Using the Strawberry kokanee thread, explain why anglers fishing for kokanee are urged to turn their drags way down. Answer in one to three sentences.

**Extract**
——————————

# Strawberry 6/16



## Dodger (Oct 20, 2009)

I couldn't keep the kokanee off of anything at Strawberry yesterday. They hit on rainbow lucky crafts, rainbow rapalas, shad colored krocs, and traditional hoochies. 

One thing I did find disappointing is how many of these fish had their faces ripped off. One was missing both gill plates. One had been hooked that morning and torn off the whole left side of what would be his chin. He was ornery enough that he still used the right side of his face to hit my shad colored kroc. About half of them were disfigured in some way.

Anyone who is fishing for kokanee at Strawberry or the Gorge for that matter, do me a favor, turn your drags way way down or get a rod designed to catch kokanee. If you want to make your own, PM me, I'll give you the recipe I use for the best kokanee rod you'll ever own. But please, stop ripping the faces off of fish.

You'll catch more fish, their faces won't get ripped off, and we can all enjoy catching non-disfigured kokanee.


----------



## Fowlmouth (Oct 4, 2008)

That's the main problem with catch and release. Guys are in such a big hurry to get back in the water and catch another fish they don't take the time to properly remove the hook. I have noticed the same thing there, and I get tired of hearing " I had a 40+ fish day at Strawberry" >>O


----------



## Idratherbehunting (Jul 17, 2013)

So for those of us who have never fished for kokanee, can you explain why to turn down your drag?


----------



## DallanC (Jan 13, 2009)

Idratherbehunting said:


> So for those of us who have never fished for kokanee, can you explain why to turn down your drag?


Kokanee have extremely soft mouths and jaws, its really easy to tear them up. You want long springy poles and soft drags to reduce stress on their mouths, otherwise you tear'em up.

——————————

**Data section**
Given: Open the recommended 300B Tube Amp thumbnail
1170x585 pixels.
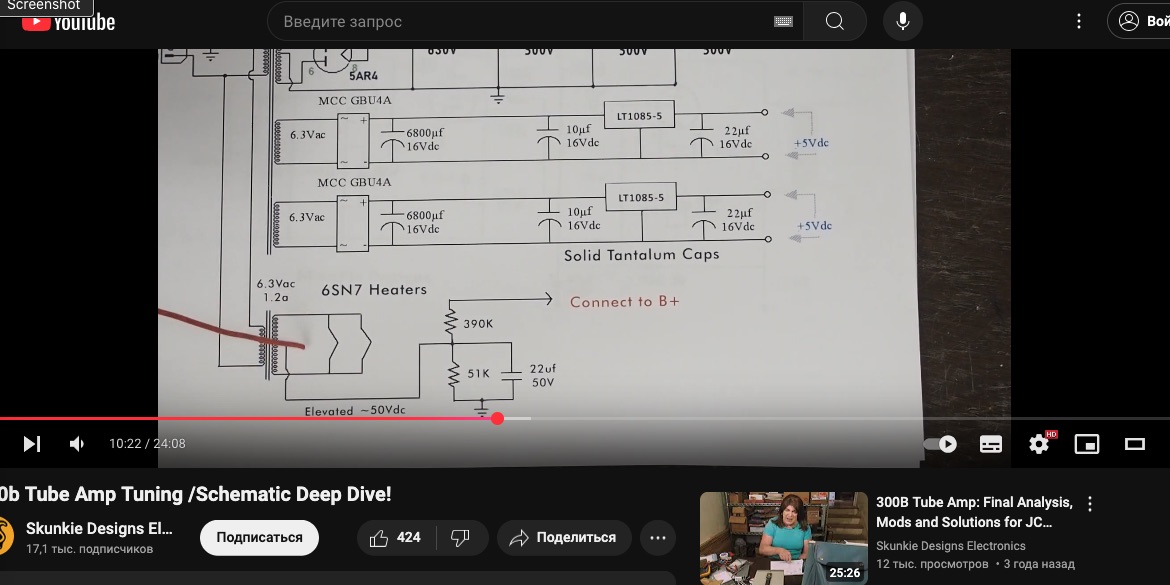Looking at the screenshot, I should coord(783,538).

——————————

**Completed task**
Kokanee have extremely soft mouths and jaws that tear very easily. A soft drag, along with a long, springy rod, reduces the stress on their mouths so the hook doesn't rip their faces. The thread also says anglers will catch more fish this way.